_EXERCISE INPUT_
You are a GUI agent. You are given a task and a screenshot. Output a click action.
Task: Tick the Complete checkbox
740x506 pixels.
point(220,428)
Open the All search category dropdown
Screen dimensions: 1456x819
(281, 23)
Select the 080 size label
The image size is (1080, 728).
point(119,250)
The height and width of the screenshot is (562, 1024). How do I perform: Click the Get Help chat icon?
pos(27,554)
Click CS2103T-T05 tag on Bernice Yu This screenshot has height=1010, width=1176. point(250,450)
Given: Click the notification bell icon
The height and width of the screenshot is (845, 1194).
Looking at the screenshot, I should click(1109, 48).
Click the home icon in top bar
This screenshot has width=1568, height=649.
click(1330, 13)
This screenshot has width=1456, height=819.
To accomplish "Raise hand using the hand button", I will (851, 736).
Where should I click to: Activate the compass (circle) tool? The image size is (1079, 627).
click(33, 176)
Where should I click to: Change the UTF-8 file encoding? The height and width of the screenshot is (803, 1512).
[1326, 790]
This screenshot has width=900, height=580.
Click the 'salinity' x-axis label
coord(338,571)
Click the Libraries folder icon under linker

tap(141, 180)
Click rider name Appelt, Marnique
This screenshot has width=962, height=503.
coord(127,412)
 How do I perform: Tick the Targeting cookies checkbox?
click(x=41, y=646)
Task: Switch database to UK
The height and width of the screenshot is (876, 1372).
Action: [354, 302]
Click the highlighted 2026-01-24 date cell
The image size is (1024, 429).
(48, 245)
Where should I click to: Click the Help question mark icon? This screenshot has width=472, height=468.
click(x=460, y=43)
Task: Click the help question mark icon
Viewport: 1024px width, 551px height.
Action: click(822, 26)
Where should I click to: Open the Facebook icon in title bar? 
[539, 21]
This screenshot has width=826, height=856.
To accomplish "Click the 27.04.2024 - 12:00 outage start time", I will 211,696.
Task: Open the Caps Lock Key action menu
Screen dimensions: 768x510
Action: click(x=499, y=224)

_DIRECTIONS_
Please convert the rows above into a numbered list with one line per item, leaving out any blank lines.

_REPLY TO THE EXERCISE_
1. You are a GUI agent. You are given a task and a screenshot. Output a click action.
2. Task: Tick the Complete checkbox
3. 740x506 pixels.
4. point(220,428)
5. Open the All search category dropdown
6. Screen dimensions: 1456x819
7. (281, 23)
8. Select the 080 size label
9. The image size is (1080, 728).
10. point(119,250)
11. The height and width of the screenshot is (562, 1024). How do I perform: Click the Get Help chat icon?
12. pos(27,554)
13. Click CS2103T-T05 tag on Bernice Yu This screenshot has height=1010, width=1176. point(250,450)
14. Given: Click the notification bell icon
15. The height and width of the screenshot is (845, 1194).
16. Looking at the screenshot, I should click(1109, 48).
17. Click the home icon in top bar
18. This screenshot has width=1568, height=649.
19. click(1330, 13)
20. This screenshot has width=1456, height=819.
21. To accomplish "Raise hand using the hand button", I will (851, 736).
22. Where should I click to: Activate the compass (circle) tool? The image size is (1079, 627).
23. click(33, 176)
24. Where should I click to: Change the UTF-8 file encoding? The height and width of the screenshot is (803, 1512).
25. [1326, 790]
26. This screenshot has width=900, height=580.
27. Click the 'salinity' x-axis label
28. coord(338,571)
29. Click the Libraries folder icon under linker
30. tap(141, 180)
31. Click rider name Appelt, Marnique
32. This screenshot has width=962, height=503.
33. coord(127,412)
34.  How do I perform: Tick the Targeting cookies checkbox?
35. click(x=41, y=646)
36. Task: Switch database to UK
37. The height and width of the screenshot is (876, 1372).
38. Action: [354, 302]
39. Click the highlighted 2026-01-24 date cell
40. The image size is (1024, 429).
41. (48, 245)
42. Where should I click to: Click the Help question mark icon? This screenshot has width=472, height=468.
43. click(x=460, y=43)
44. Task: Click the help question mark icon
45. Viewport: 1024px width, 551px height.
46. Action: click(822, 26)
47. Where should I click to: Open the Facebook icon in title bar? 
48. [539, 21]
49. This screenshot has width=826, height=856.
50. To accomplish "Click the 27.04.2024 - 12:00 outage start time", I will 211,696.
51. Task: Open the Caps Lock Key action menu
52. Screen dimensions: 768x510
53. Action: click(x=499, y=224)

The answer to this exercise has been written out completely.